What Is ORC and How to Write a Data Frame to ORC Format?

ORC stands for Optimized Row Columnar storage format was introduced to store the Hive workloads efficiently. As the name suggests, the ORC format stores the data in the form of columns which enables us to perform parallel processing of data and also helps to store the data efficiently.

The ORC format was initially introduced by Hortonworks to work with big storage formats like Apache Arrow, Apache Hive is now an open-source project which is continuously improved and maintained in the Apache Hadoop ecosystem.

Even though it was developed to work with the formats like Apache, ORC can also be used to store data from different sources like a data frame.

The Pandas library provides suitable methods for both reading and writing the ORC storage format into a data frame.

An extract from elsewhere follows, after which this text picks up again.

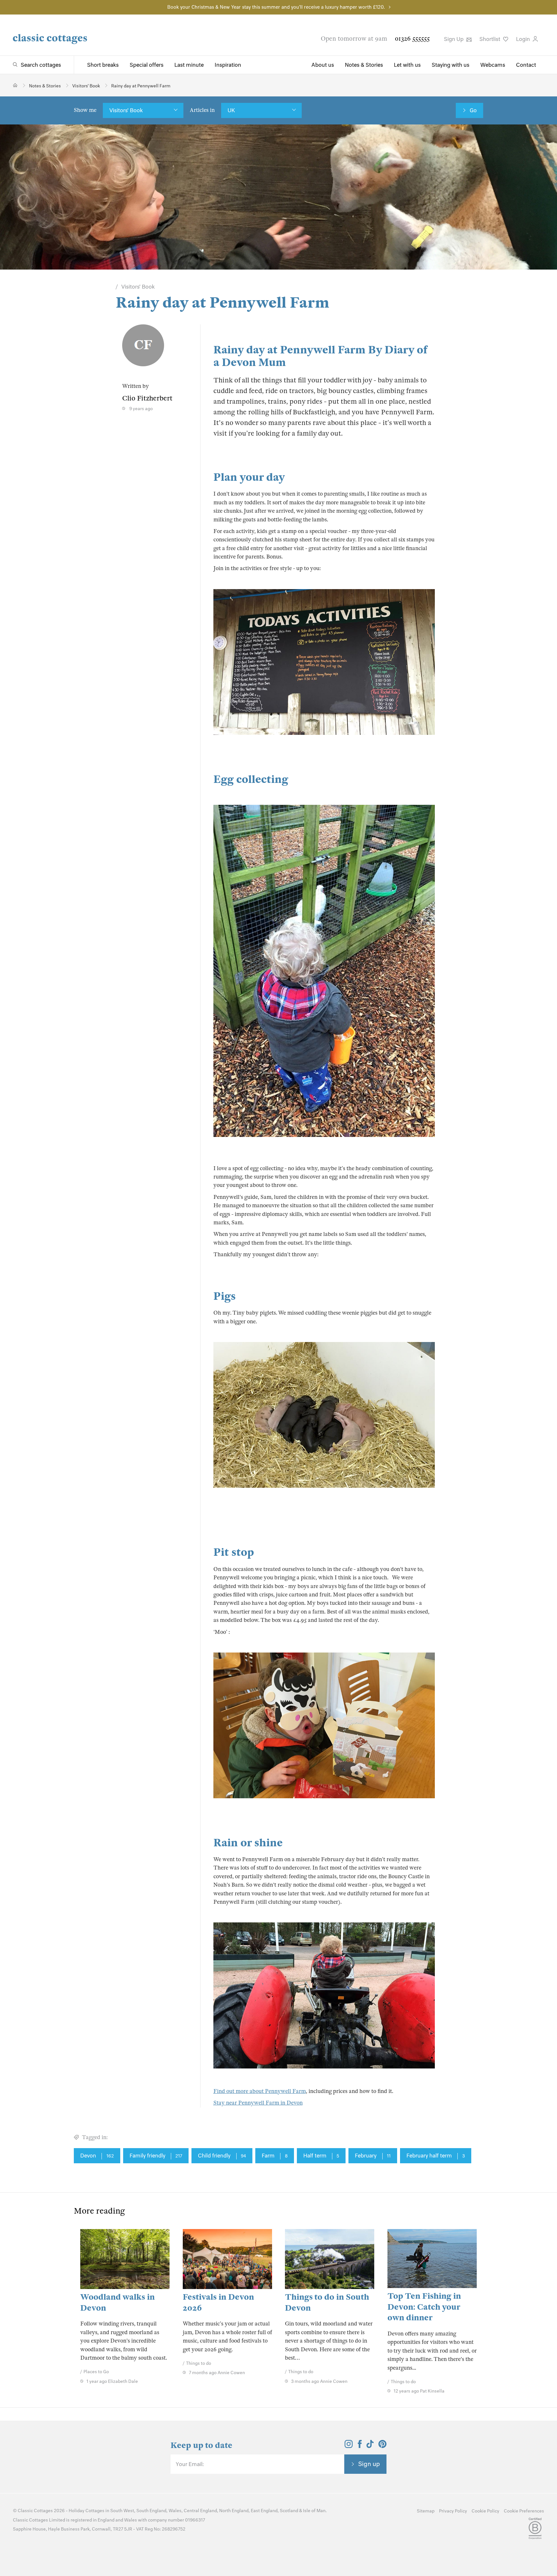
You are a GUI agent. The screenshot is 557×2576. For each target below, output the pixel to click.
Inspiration (228, 65)
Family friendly (156, 2155)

Read Introduction to Pandas Library.

The methods we are going to use are DataFrame.to_orc and pd.read_orc. We are going to revisit the basic concepts of data frames, and ORC and take a look at a few examples of the conversion.

What Is a Data Frame?

A data frame is the most fundamental and popular storage structure of the Pandas library. The data frame stores data in a way similar to a table- in the form of rows and columns.

A data frame can store homogeneous items inside it. For example, the header columns can be of string data type and the row elements can be of numeric data types.

The Pandas library provides a method pd.DataFrame to convert any other data structure to a data frame. Using this method, we can render a data frame from a list, a dictionary, a list of dictionaries, and even a CSV file or an Excel file.

We can also export a data frame into the data structures supported by other programming languages and vice versa.

Read this article to know more about how to write a data frame to parquet.

Let us see an example of writing a data frame from a CSV file.

import pandas as pd
data=pd.read_csv('IRIS.csv')
df=pd.DataFrame(data)
df

In this example firstly, we are importing the Pandas library as pd which is the standard alias name for the library.

Next, we are creating a variable called data that stores the CSV data set we download. The data set we are using is the most popular data set for machine learning- the IRIS data set. This data set contains details of the different species of flowers like petal width, sepal width, petal length, and sepal length and the species it belongs to.

Another variable called df is used to store the data frame created by the method- pd.DataFrame. In the last line, we are printing this newly created data frame.

There is a special property of the data frame method which only prints the selected values. The df.tail() prints the last five rows of the data frame but is customizable. Likewise, the head method prints the first five rows of the data frame.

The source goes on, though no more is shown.